## SUPPLIED TEXT
__________________________________________________

If you need to work on something big, that’s what feature flags are for.

croo · on Aug 8, 2021

Yeah but... What happens when you work with a new college who put two features in a branch because he forgot to switch and someone did a shitty review and it's now in master but you can't revert because its release day and three other colleges already did a rebase and you cannot take the time to revert this mess anymore because other bugs and...

I mean commits in need of repair happens, however good your workflow is.

delecti · on Aug 8, 2021

That's why new members of the team get extra attention for their first few changes, PRs require two reviews, and we don't rebase master.

I've really just never needed to do major repairs to the master branch of a project I was working on. We're probably missing out on git features that could be nifty, but it's also easier to avoid shooting ourselves in the foot.

eplanit · on Aug 8, 2021

That's the model I'm accustomed to, as well. Most shops I have worked with in the past 10 years use Gerrit, which facilitates that (transparently).

somehnacct3757 · on Aug 8, 2021

I'll do this stuff for myself in a long-lived branch to keep rebasing and cherry-picking on the table.

__________________________________________________

## PROVIDED INFORMATION
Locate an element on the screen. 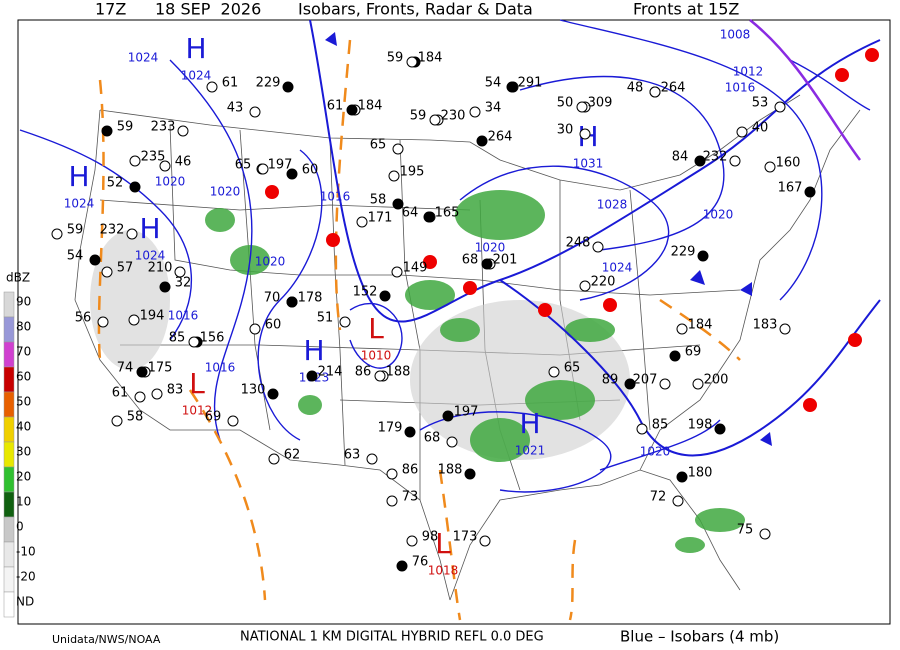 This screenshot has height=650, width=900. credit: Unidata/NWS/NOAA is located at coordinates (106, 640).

__________________________________________________

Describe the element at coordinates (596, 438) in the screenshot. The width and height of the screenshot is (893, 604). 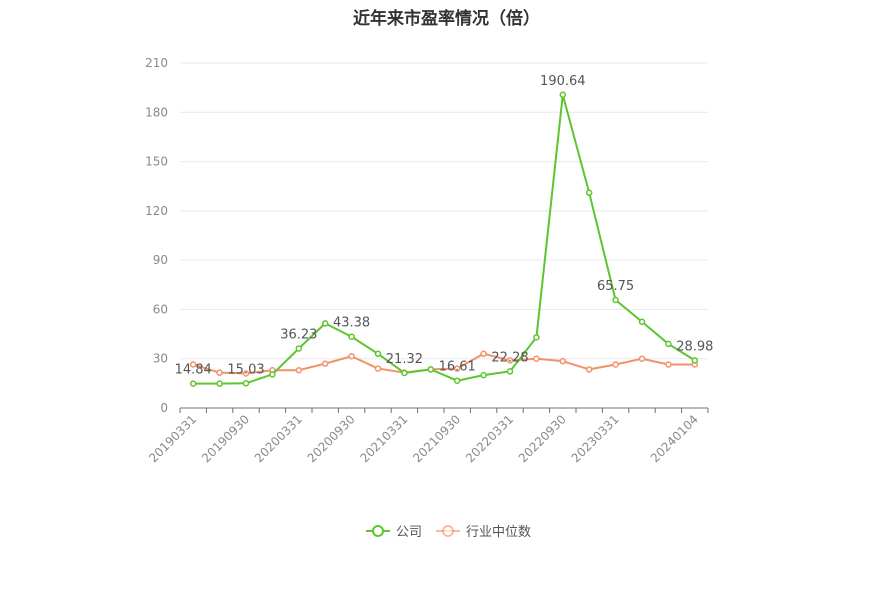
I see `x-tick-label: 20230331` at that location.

__________________________________________________

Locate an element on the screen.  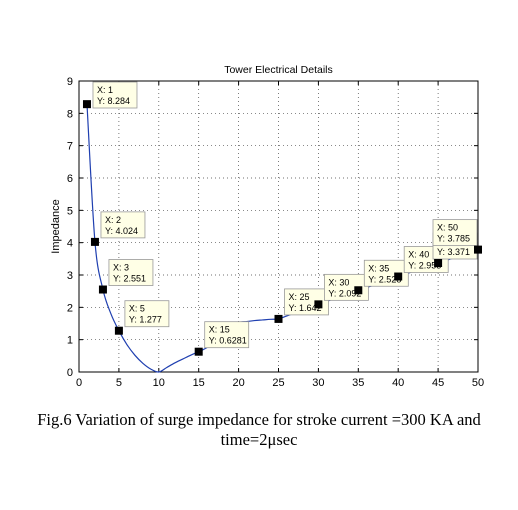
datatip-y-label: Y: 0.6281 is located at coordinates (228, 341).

__________________________________________________

## WRITTEN TASK 1
Give the username of every commenter in the forum thread about git branches.
## WRITTEN TASK 2
In the listing, copy out the lines starting with the line that contains "Describe the element" and going on through the line that contains "at that location.", with the pictures omitted.
The forum thread and the listing have nothing to do with each other.

## OUTPUT 1
croo, delecti, eplanit, somehnacct3757

## OUTPUT 2
Describe the element at coordinates (596, 438) in the screenshot. The width and height of the screenshot is (893, 604). 
I see `x-tick-label: 20230331` at that location.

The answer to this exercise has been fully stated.